◆ Explore the material
1: List the ASU faculty tracks that the seed grant description names as qualifying a team member.
2: Extend the seed grant description past its final sentence.

Seed Grants
Apply for a Seed Grant
The LCAE Prototyping Ethics Seed Grant provides support for faculty seeking to develop applied ethics programming at ASU, across research, pedagogy and engagement. Priority will be given to collaborative, interdisciplinary projects with the potential for both intellectual and/or broader impacts. Projects with a strong likelihood of receiving external funding and/or public-facing outputs as a result of the seed grant are also prioritized.
The project team must include at least one person from the ASU faculty track (research, teaching, clinical or tenure track) as part of the collaborative team. Faculty across all campuses and disciplines are invited to apply and we encourage applicants to interpret applied ethics broadly.
The seed grant program is capped at $5,000 with a period of performance of 12 months. Workgroup proposals are encouraged to remain within a $1,500 budget unless a compelling reason exists to request additional funding.

(Collected data entries)
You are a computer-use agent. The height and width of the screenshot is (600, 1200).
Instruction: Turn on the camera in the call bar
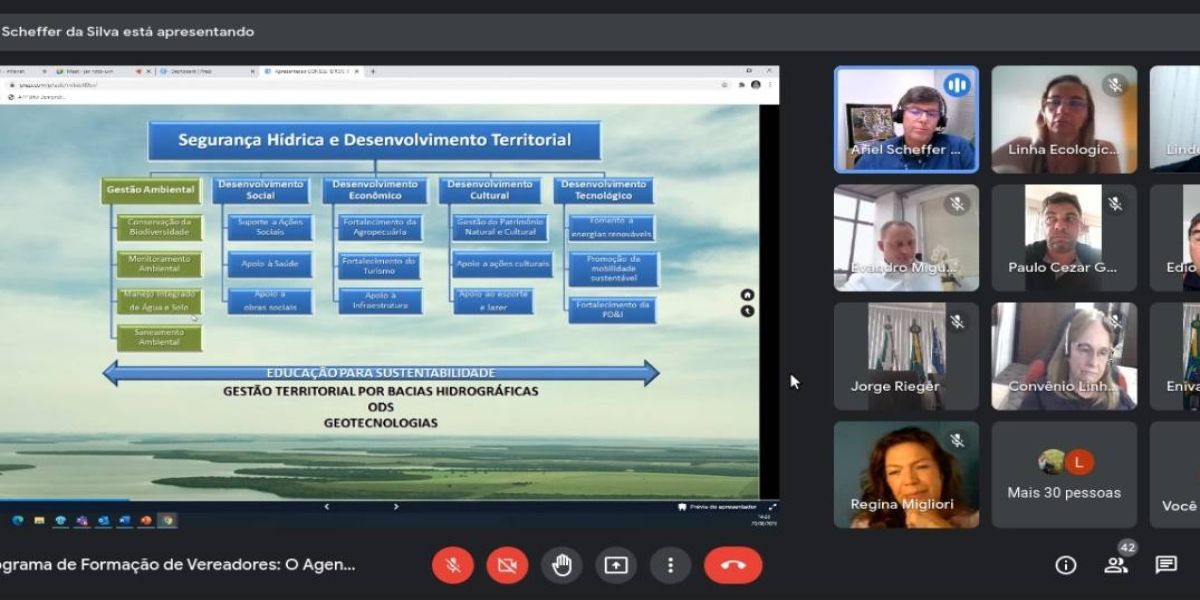tap(507, 565)
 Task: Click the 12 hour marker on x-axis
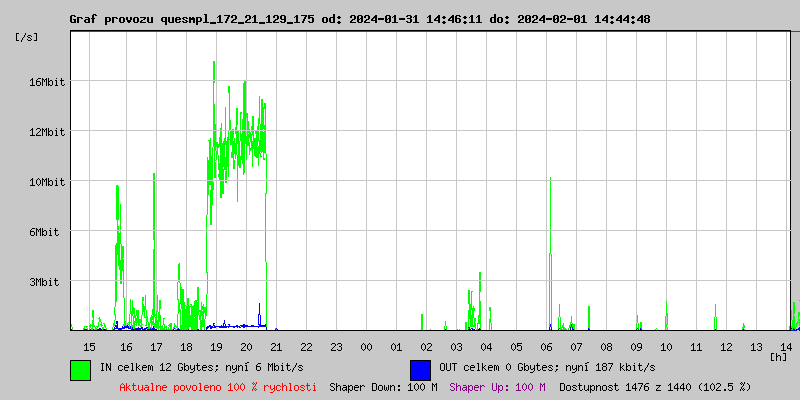pyautogui.click(x=726, y=346)
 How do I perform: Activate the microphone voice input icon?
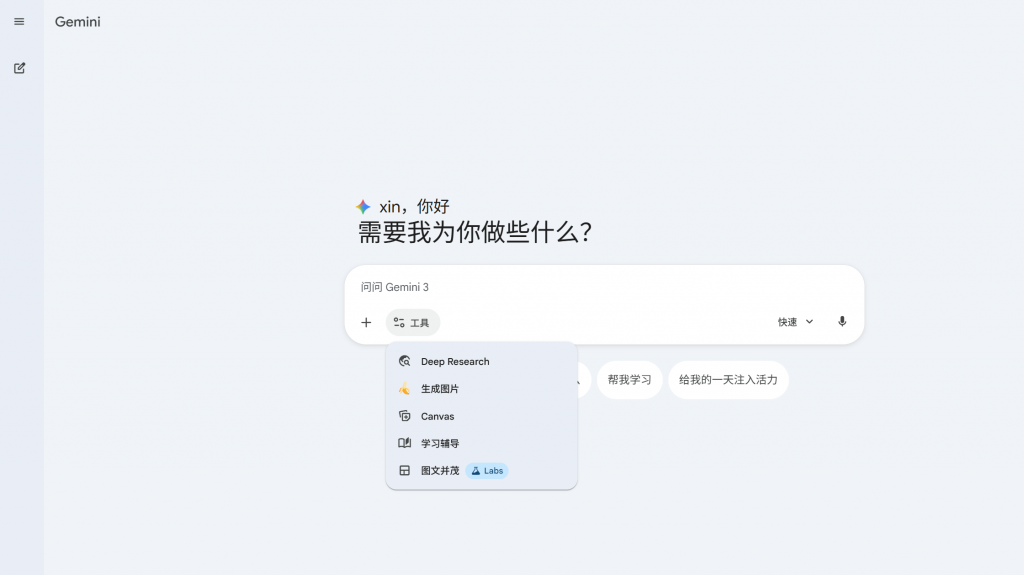[842, 321]
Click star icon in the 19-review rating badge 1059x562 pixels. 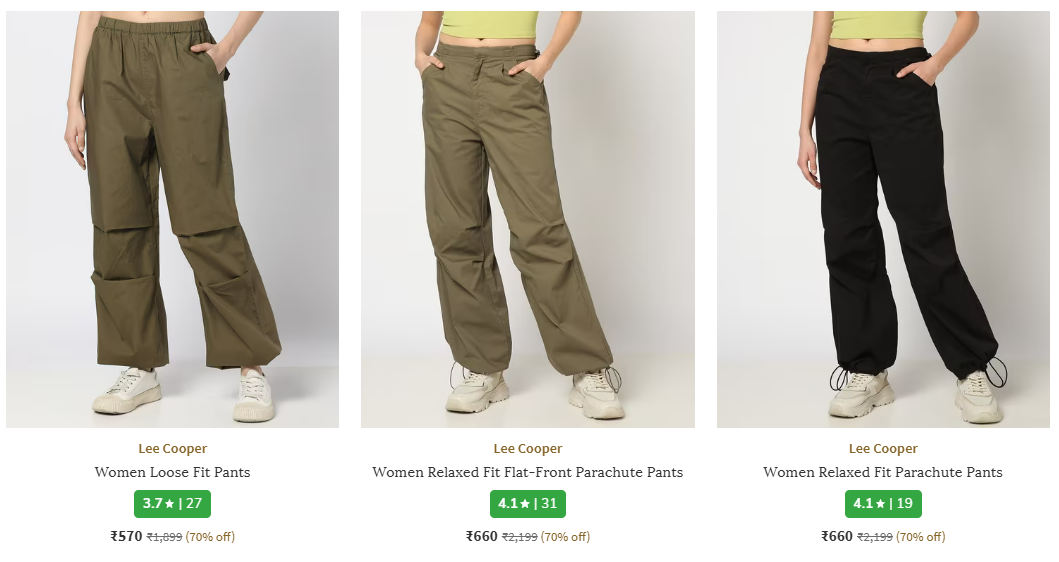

◆ Task-by-task answers
1: Research, teaching, clinical, tenure track

2:
We are now accepting seed grant proposals for Spring 2026. The submission deadline is February 13, 2026. For more information, see the Call for Proposals below.
Meet our first cohort of seed grant awardees:
Apocalypse Pop-Up Cafes
We seek funding to hold three Apocalypse Pop-Up Cafes from Spring 2025 to spring 2026. Each two-hour event will consist of semi-structured activities designed to develop relationships among participants, building trust and open communication to enable ethical reflections that support cross-cultural understandings in times of crisis (re: both fictional apocalypses and the real-world events they are based on). These events will build a foundation for future collaborations that are not possible with a more instrumental approach, especially across interdisciplinary lines and the faculty/student binary.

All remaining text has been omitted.